Pengaruh filsafat Yunani terhadap filosof-filosof muslim terlihat  dalam pendapat mereka  tentang akal yang dipahami sebagai salah satu daya dari jiwa (an-nafs/ ar-ruh) yang terdapat dalam diri manusia. Seperti  Al-Kindi (796-873) yang terpengaruh Plato, menjelaskan bahwa pada jiwa manusia terdapat tiga daya, daya bernafsu (al-quwwah asy-syahwatiyah) yang berada di perut, daya berani (al-quwwah al-ghadabiyyah) yang bertempat di dada dan  daya berfikir (al-quwwah an-natiqah) yang berpusat di kepala.
Sementara itu, di kalangan teolog muslim, mengartikan akal sebagai daya untuk memperoleh pengetahuan, seperti  pendapat Abu al-Huzail, akal adalah daya untuk memperoleh pengetahuan, daya yang  membuat  seseorang dapat  membedakan dirinya dengan benda-benda lain, dan mengabstrakkan benda-benda yang ditangkap oleh panca indera. Di kalangan Mu’tazilah akal memiliki fungsi dan tugas  moral, yakni di samping untuk memperoleh pengetahuan, akal juga memiliki daya untuk membedakan antara kebaikan dan kejahatan, bahkan akal merupakan petunjuk jalan bagi manusia dan yang membuat manusia menjadi pencipta perbuatannya sendiri (Harun Nasution, 1986: 12).
Letak akal Dikatakan di dalam Al-Qur’an surat Al-Hajj (22) ayat 46,
yang artinya,” Maka apakah mereka tidak berjalan di muka bumi, lalu bagi mereka mempunyai al-qolb, yang dengan al-qolb itu mereka dapat memahami (dan memikirkan) dengannya atau ada bagi mereka telinga (yang dengan telinga itu) mereka mendengarkan dengannya, maka sesungguhnya tidak buta mata mereka tapi al-qolb (mereka) yang buta ialah hati yang di dalam dada.”
Dari ayat ini maka kita tahu bahwa al-’aql itu ada di dalam al-qolb, karena, seperti yang dikatakan dalam ayat tersebut, memahami dan memikirkan (ya’qilu) itu dengan al-qolb dan kerja memahami dan memikirkan itu dilakukan oleh al-‘aql maka tentu al-‘aql ada di dalam al-qolb, dan al-qolb ada di dalam dada. Yang dimaksud dengan al-qolb tentu adalah jantung, bukan hati dalam arti yang sebenarnya karena ia tidak berada di dalam dada, dan hati dalam arti yang sebenarnya padanan katanya dalam bahasa Arab adalah al-kabd.

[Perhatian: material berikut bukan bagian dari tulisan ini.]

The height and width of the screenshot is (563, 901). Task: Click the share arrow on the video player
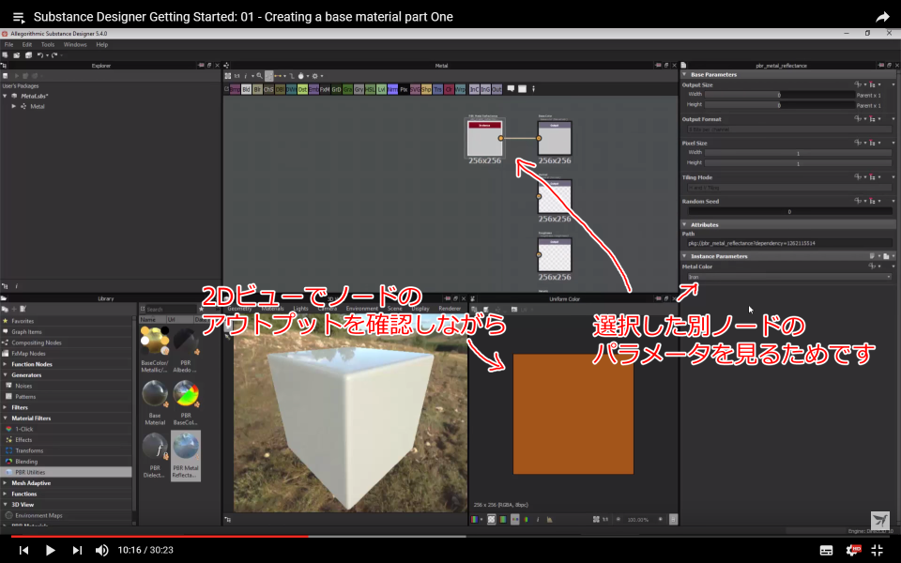click(881, 16)
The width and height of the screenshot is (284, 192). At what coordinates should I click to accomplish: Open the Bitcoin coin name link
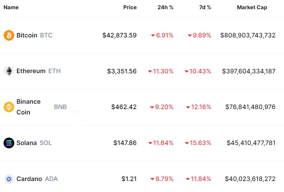27,35
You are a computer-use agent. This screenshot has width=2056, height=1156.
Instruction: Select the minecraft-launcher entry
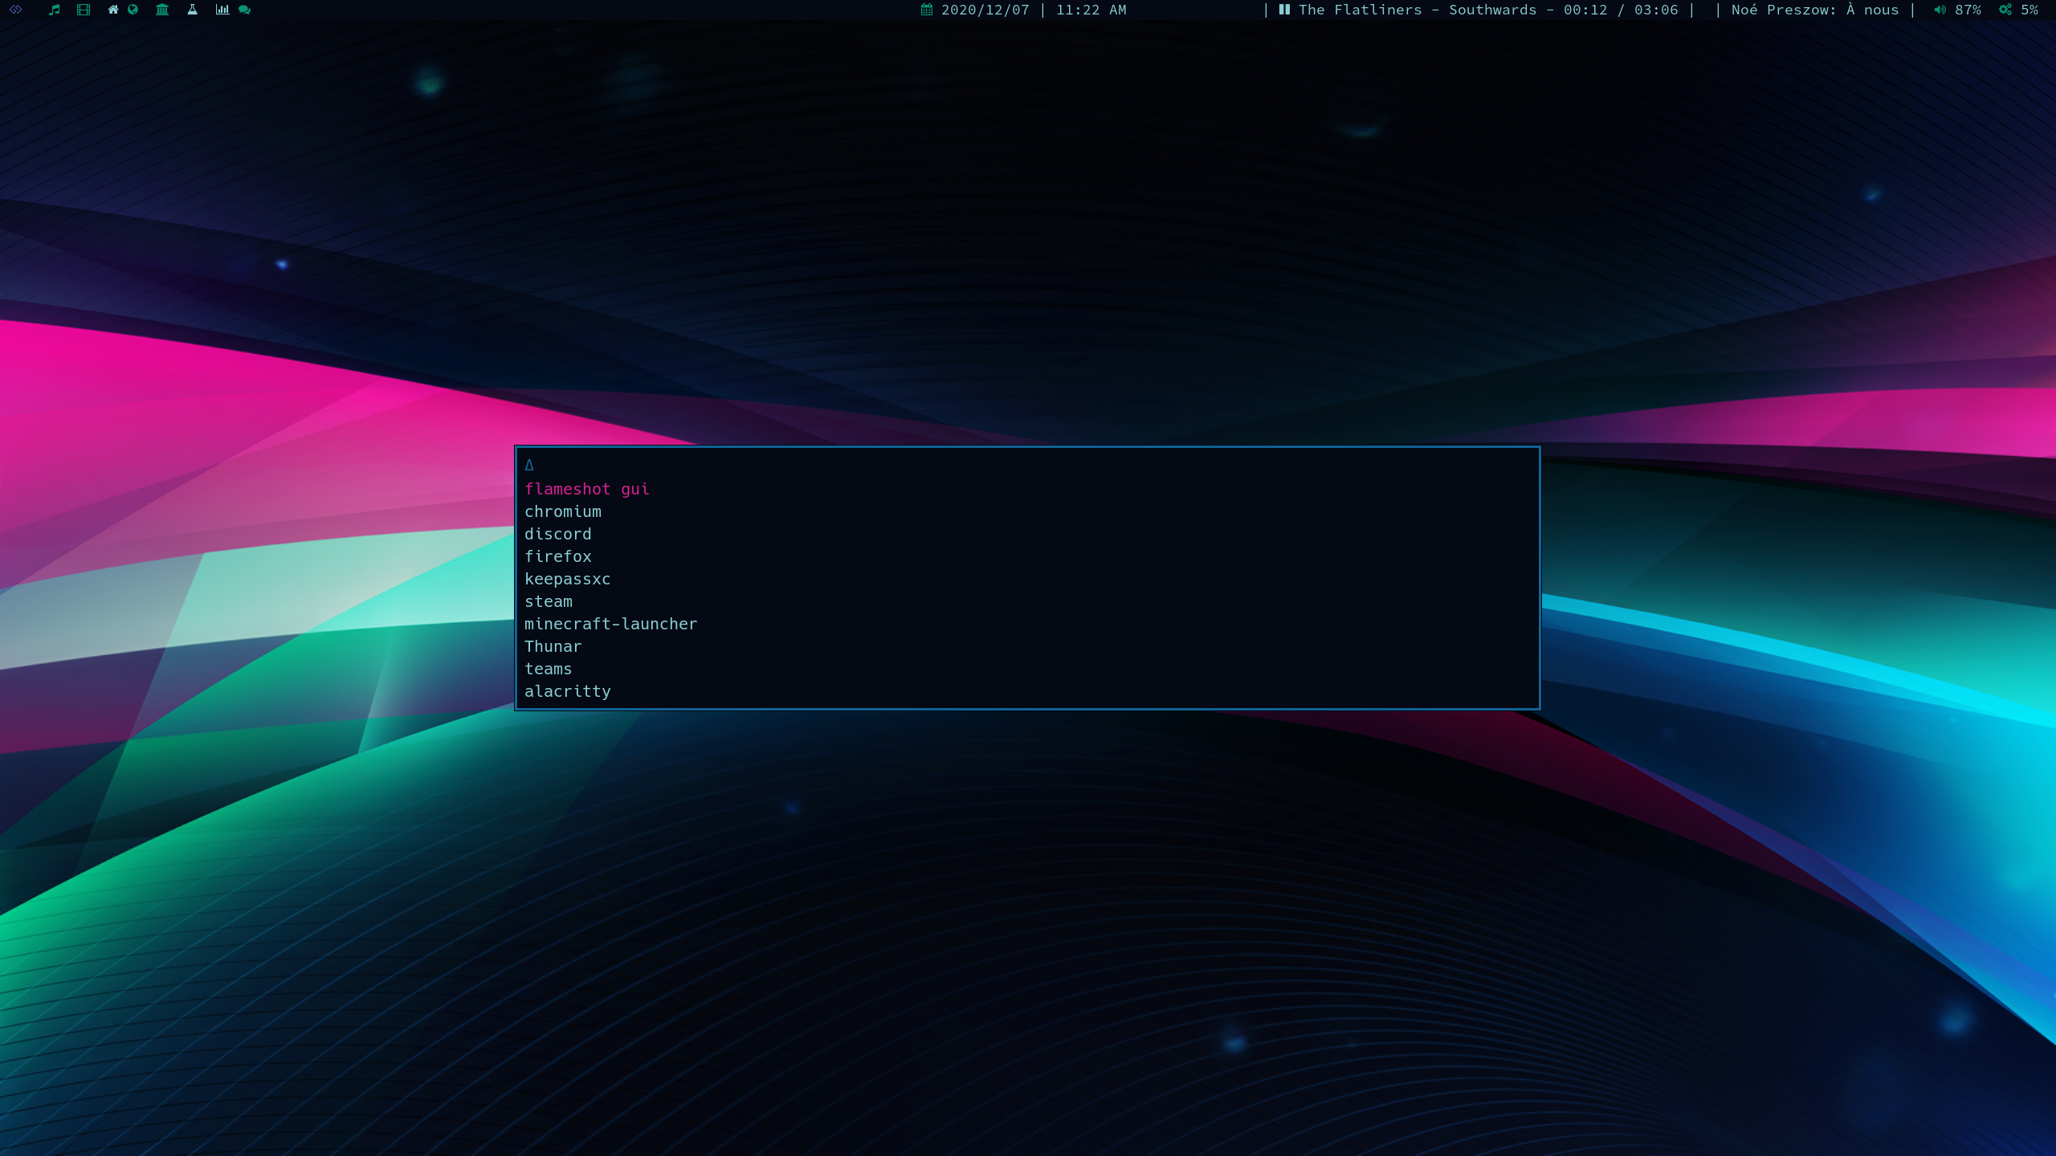(610, 624)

Dengan demikian akal dalam pengertian Islam, bukanlah otak, akan tetapi daya berfikir yang terdapat  dalam jiwa manusia, daya untuk memperoleh pengetahuan dengan memperhatikan alam sekitarnya. Dalam pengertian inilah akal yang dikontraskan dengan wahyu yang membawa pengetahuan dari luar diri manusia, yakni dari Allah SWT.

B.     Fungsi Dan Kedudukan Akal
Al-quran juga memberikan tuntunan tentang penggunaan akal dengan mengadakan pembagian tugas dan wilayah kerja pikiran dan qalbu. Daya pikir manusia menjangkau wilayah fisik dari masalah-masalah yang relatif, sedangkan qalbu memiliki ketajaman untuk menangkap makna-makna yang bersifat metafisik dan mutlak. Oleh karenanya dalam hubungan dengan upaya memahami islam, akal memiliki kedudukan dan fungsi yang lain yaitu sebagai berikut:
1.                  Akal sebagai alat yang strategis untuk mengungkap dan mengetahui kebenaran yang terkandung dalam al-Qur’an dan Sunnah Rosul, dimana keduanya adalah sumber utama ajaran islam.
2.                  Akal merupakan potensi dan modal yang melekat pada diri manusia untuk mengetahui maksut-maksut yang tercakup dalam pengertian al-Qur’an dan Sunnah Rosul.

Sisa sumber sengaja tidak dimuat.